# Problem to work on
Each record is to be written out exactly as it appears.
════
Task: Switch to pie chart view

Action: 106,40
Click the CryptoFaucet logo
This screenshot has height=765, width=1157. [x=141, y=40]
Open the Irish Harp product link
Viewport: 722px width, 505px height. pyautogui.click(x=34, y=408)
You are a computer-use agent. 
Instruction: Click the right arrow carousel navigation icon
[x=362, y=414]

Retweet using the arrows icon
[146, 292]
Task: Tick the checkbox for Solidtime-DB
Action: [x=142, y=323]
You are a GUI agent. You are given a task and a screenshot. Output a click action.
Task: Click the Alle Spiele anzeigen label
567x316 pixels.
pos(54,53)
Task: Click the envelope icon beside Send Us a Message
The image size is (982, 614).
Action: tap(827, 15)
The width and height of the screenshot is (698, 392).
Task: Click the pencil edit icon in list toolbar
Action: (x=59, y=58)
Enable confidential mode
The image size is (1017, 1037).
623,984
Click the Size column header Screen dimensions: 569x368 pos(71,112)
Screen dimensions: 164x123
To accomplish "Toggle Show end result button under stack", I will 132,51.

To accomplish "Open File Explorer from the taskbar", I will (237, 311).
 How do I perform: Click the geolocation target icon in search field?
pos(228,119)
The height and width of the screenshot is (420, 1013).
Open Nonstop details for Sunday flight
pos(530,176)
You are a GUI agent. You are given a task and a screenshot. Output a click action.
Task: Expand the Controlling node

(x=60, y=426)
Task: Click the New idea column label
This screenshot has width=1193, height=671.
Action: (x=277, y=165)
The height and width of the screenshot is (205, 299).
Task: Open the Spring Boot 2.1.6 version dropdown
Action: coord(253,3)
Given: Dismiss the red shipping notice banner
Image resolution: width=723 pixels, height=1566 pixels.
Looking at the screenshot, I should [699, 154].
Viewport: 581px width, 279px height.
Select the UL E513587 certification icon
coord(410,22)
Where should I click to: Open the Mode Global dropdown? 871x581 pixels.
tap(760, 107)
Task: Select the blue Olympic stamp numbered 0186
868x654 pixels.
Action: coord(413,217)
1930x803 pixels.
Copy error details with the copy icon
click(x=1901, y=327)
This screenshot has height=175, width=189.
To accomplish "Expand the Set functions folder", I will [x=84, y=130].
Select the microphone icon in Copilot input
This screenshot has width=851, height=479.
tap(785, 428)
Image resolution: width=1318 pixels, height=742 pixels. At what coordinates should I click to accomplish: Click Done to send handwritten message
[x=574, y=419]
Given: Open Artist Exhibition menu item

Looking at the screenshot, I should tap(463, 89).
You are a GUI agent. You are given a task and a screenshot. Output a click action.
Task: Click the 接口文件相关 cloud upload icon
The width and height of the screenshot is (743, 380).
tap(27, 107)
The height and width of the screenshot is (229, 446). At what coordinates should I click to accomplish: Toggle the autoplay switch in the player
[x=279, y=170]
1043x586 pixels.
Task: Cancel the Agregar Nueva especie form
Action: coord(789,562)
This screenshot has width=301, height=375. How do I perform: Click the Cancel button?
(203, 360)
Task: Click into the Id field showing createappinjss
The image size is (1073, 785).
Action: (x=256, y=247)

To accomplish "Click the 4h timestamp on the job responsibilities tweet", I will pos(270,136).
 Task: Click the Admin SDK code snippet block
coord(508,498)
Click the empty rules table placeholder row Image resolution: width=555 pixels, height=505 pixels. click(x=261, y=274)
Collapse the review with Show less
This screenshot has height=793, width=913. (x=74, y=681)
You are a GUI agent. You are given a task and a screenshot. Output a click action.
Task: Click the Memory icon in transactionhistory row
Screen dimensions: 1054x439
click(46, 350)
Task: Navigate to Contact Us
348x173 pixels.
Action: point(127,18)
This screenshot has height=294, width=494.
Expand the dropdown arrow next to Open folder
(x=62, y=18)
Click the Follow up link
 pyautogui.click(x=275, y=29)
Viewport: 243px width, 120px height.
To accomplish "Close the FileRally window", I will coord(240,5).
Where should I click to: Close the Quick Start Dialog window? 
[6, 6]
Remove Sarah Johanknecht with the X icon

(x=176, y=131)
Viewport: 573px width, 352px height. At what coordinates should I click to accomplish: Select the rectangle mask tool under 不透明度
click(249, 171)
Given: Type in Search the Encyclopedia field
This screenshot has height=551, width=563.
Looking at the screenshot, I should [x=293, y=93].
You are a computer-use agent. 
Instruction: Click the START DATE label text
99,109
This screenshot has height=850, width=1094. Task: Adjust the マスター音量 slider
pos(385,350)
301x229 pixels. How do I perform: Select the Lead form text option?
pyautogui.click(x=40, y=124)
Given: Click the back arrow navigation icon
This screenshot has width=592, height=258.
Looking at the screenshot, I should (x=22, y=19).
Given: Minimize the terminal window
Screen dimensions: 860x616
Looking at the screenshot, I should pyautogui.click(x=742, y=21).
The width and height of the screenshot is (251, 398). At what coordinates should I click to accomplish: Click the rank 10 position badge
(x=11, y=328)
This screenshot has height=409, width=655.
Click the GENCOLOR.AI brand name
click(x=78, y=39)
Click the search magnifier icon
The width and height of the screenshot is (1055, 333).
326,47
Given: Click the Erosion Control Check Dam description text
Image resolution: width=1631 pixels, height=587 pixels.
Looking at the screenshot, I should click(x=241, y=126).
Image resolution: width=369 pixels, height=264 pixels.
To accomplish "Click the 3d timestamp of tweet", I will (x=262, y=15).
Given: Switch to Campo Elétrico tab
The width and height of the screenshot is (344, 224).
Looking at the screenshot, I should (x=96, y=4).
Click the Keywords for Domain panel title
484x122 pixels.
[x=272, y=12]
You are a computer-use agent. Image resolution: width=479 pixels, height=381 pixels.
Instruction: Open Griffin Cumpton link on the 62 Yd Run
════
# Problem solution
Task: Switch to pie chart view

Action: 106,40
Click the CryptoFaucet logo
This screenshot has height=765, width=1157. [x=141, y=40]
Open the Irish Harp product link
Viewport: 722px width, 505px height. pyautogui.click(x=34, y=408)
You are a computer-use agent. 
Instruction: Click the right arrow carousel navigation icon
[x=362, y=414]

Retweet using the arrows icon
[146, 292]
Task: Tick the checkbox for Solidtime-DB
Action: [x=142, y=323]
You are a GUI agent. You are given a task and a screenshot. Output a click action.
Task: Click the Alle Spiele anzeigen label
567x316 pixels.
pos(54,53)
Task: Click the envelope icon beside Send Us a Message
The image size is (982, 614).
Action: tap(827, 15)
The width and height of the screenshot is (698, 392).
Task: Click the pencil edit icon in list toolbar
Action: (x=59, y=58)
Enable confidential mode
The image size is (1017, 1037).
623,984
Click the Size column header Screen dimensions: 569x368 pos(71,112)
Screen dimensions: 164x123
To accomplish "Toggle Show end result button under stack", I will 132,51.

To accomplish "Open File Explorer from the taskbar", I will (237, 311).
 How do I perform: Click the geolocation target icon in search field?
pos(228,119)
The height and width of the screenshot is (420, 1013).
Open Nonstop details for Sunday flight
pos(530,176)
You are a GUI agent. You are given a task and a screenshot. Output a click action.
Task: Expand the Controlling node

(x=60, y=426)
Task: Click the New idea column label
This screenshot has width=1193, height=671.
Action: (x=277, y=165)
The height and width of the screenshot is (205, 299).
Task: Open the Spring Boot 2.1.6 version dropdown
Action: coord(253,3)
Given: Dismiss the red shipping notice banner
Image resolution: width=723 pixels, height=1566 pixels.
Looking at the screenshot, I should [699, 154].
Viewport: 581px width, 279px height.
Select the UL E513587 certification icon
coord(410,22)
Where should I click to: Open the Mode Global dropdown? 871x581 pixels.
tap(760, 107)
Task: Select the blue Olympic stamp numbered 0186
868x654 pixels.
Action: coord(413,217)
1930x803 pixels.
Copy error details with the copy icon
click(x=1901, y=327)
This screenshot has height=175, width=189.
To accomplish "Expand the Set functions folder", I will [x=84, y=130].
Select the microphone icon in Copilot input
This screenshot has width=851, height=479.
tap(785, 428)
Image resolution: width=1318 pixels, height=742 pixels. At what coordinates should I click to accomplish: Click Done to send handwritten message
[x=574, y=419]
Given: Open Artist Exhibition menu item

Looking at the screenshot, I should tap(463, 89).
You are a GUI agent. You are given a task and a screenshot. Output a click action.
Task: Click the 接口文件相关 cloud upload icon
The width and height of the screenshot is (743, 380).
tap(27, 107)
The height and width of the screenshot is (229, 446). At what coordinates should I click to accomplish: Toggle the autoplay switch in the player
[x=279, y=170]
1043x586 pixels.
Task: Cancel the Agregar Nueva especie form
Action: coord(789,562)
This screenshot has width=301, height=375. How do I perform: Click the Cancel button?
(203, 360)
Task: Click into the Id field showing createappinjss
The image size is (1073, 785).
Action: (x=256, y=247)

To accomplish "Click the 4h timestamp on the job responsibilities tweet", I will pos(270,136).
 Task: Click the Admin SDK code snippet block
coord(508,498)
Click the empty rules table placeholder row Image resolution: width=555 pixels, height=505 pixels. click(x=261, y=274)
Collapse the review with Show less
This screenshot has height=793, width=913. (x=74, y=681)
You are a GUI agent. You are given a task and a screenshot. Output a click action.
Task: Click the Memory icon in transactionhistory row
Screen dimensions: 1054x439
click(46, 350)
Task: Navigate to Contact Us
348x173 pixels.
Action: point(127,18)
This screenshot has height=294, width=494.
Expand the dropdown arrow next to Open folder
(x=62, y=18)
Click the Follow up link
 pyautogui.click(x=275, y=29)
Viewport: 243px width, 120px height.
To accomplish "Close the FileRally window", I will coord(240,5).
Where should I click to: Close the Quick Start Dialog window? 
[6, 6]
Remove Sarah Johanknecht with the X icon

(x=176, y=131)
Viewport: 573px width, 352px height. At what coordinates should I click to accomplish: Select the rectangle mask tool under 不透明度
click(249, 171)
Given: Type in Search the Encyclopedia field
This screenshot has height=551, width=563.
Looking at the screenshot, I should [x=293, y=93].
You are a computer-use agent. 
Instruction: Click the START DATE label text
99,109
This screenshot has height=850, width=1094. Task: Adjust the マスター音量 slider
pos(385,350)
301x229 pixels. How do I perform: Select the Lead form text option?
pyautogui.click(x=40, y=124)
Given: Click the back arrow navigation icon
This screenshot has width=592, height=258.
Looking at the screenshot, I should (x=22, y=19).
Given: Minimize the terminal window
Screen dimensions: 860x616
Looking at the screenshot, I should pyautogui.click(x=742, y=21).
The width and height of the screenshot is (251, 398). At what coordinates should I click to accomplish: Click the rank 10 position badge
(x=11, y=328)
This screenshot has height=409, width=655.
Click the GENCOLOR.AI brand name
click(x=78, y=39)
Click the search magnifier icon
The width and height of the screenshot is (1055, 333).
326,47
Given: Click the Erosion Control Check Dam description text
Image resolution: width=1631 pixels, height=587 pixels.
Looking at the screenshot, I should click(x=241, y=126).
Image resolution: width=369 pixels, height=264 pixels.
To accomplish "Click the 3d timestamp of tweet", I will (x=262, y=15).
Given: Switch to Campo Elétrico tab
The width and height of the screenshot is (344, 224).
Looking at the screenshot, I should (x=96, y=4).
Click the Keywords for Domain panel title
484x122 pixels.
[x=272, y=12]
You are a computer-use agent. Image resolution: width=479 pixels, height=381 pixels.
Instruction: Open Griffin Cumpton link on the 62 Yd Run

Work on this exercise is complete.